● **Tasks to perform**:
A: In the employment agreement text, copy the passage between "9. Confidential Information." and "Employee obtained it).", inclusive, and swap each "Employee" for "Contractor".
B: Name the titles of all numbered sections in the employment agreement text.
C: Carry the employment agreement text forward from its last sentence.

9. Confidential Information.
(a) "Confidential Information," as used in this Section 9, means
information that is not generally known and that is
proprietary. Any information, that the Employee reasonably
should consider Confidential Information, or the Company
designates as Confidential Information, will be presumed to be
Confidential Information (whether the Employee or others
originated it and regardless of how the Employee obtained it).
(b) Except as specifically permitted by the Company's Board of
Directors or by written Company policies, the Employee will
never, either during or after his employment by the Company,
use Confidential Information for any purpose other than the
business of the Company or disclose it to any person who is
not also an employee of the Company. When the Employee's
employment with the Company ends, the Employee will promptly
deliver to the Company all records and any compositions,
articles, devices, apparatus and other items that disclose,
describe, or embody Confidential Information including all
copies, reproductions and specimens of the Confidential
Information in the Employee's possession, regardless of who
prepared them and will promptly deliver any other property of
the Company in the Employee's possession, whether or not
Confidential Information.
4
5
10. Conflicts of Interest. The Employee agrees that he will not, directly
or indirectly, transact business with the Company personally, or as
agent, owner, partner or shareholder of any other entity; provided,
however, that any such transaction may be entered into if knowingly
approved by all of the disinterested members of the Company's Board of
Directors.
11. Non-Competition Agreement. During the full term hereof, and on the
termination of Employee's employment for any reason, Employee shall
not, for a period of nine (9) months from the date of such termination:
(a) directly or indirectly, anywhere in the United States, own,
manage, operate or control, or participate in the ownership,
management, operation or control of, or be connected with, or
have any interest in, as a stockholder, director, officer,
employee, agent, advisor, consultant, partner, or otherwise:
(a) any "business" which manufactures, produces, sells,
markets or distributes any products or services that are being
manufactured, produced, marketed, sold or distributed by
Company as of the date of such termination; or (b) any other
business which is competitive with any business currently or
hereafter conducted by Company as of the date of such
termination; provided, however, that nothing contained herein
shall prohibit Employee from owning less than 3% of any class
of securities listed on a national securities exchange or
traded publicly in the over-the-counter market. Employee
acknowledges and agrees that the provisions of this Section
are both reasonable and valid in geographical and temporal
scope and in all other respects. If any of the provisions of
this Section are held to be unenforceable because of the
scope, duration or area of its applicability, the court making
such determination shall have the power to modify such scope,
duration or area or all of them, and such provision shall then
be applicable in such modified form.

● **Raw data**:
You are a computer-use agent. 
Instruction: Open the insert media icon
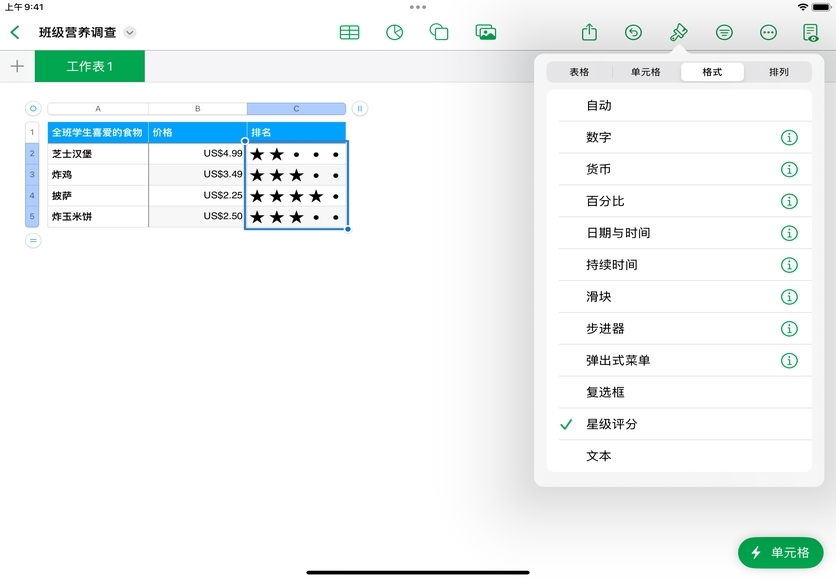tap(486, 32)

● **Final answers**:
A:
9. Confidential Information.
(a) "Confidential Information," as used in this Section 9, means
information that is not generally known and that is
proprietary. Any information, that the Contractor reasonably
should consider Confidential Information, or the Company
designates as Confidential Information, will be presumed to be
Confidential Information (whether the Contractor or others
originated it and regardless of how the Contractor obtained it).

B:
Confidential Information
Conflicts of Interest
Non-Competition Agreement

C:
(b) either directly or indirectly, alone or with others, solicit
or assist anyone else in the solicitation of, any of the
employees employed by Company at the time of Employee's
termination of employment with Company, to terminate their
employment with Company and to become employed by any business
enterprise with which the Employee may then be associated,
affiliated or connected.
Employee will, prior to accepting employment, consulting or similar
contract or agreement with any third party, inform that party of this
Agreement and provide that party with a copy of this Agreement.
12. No Adequate Remedy. Employee understands that if the Employee fails to
fulfill the Employee's obligations under Section 8, 9, 10 or 11 of this
Agreement, the damages to the Company would be very difficult to
determine. Therefore, in addition to any other rights or remedies
available to the Company at law, in equity, or by statute, the Employee
hereby consents to the specific enforcement of the provisions of those
Sections by the Company through an injunction or restraining order
issued by an appropriate court.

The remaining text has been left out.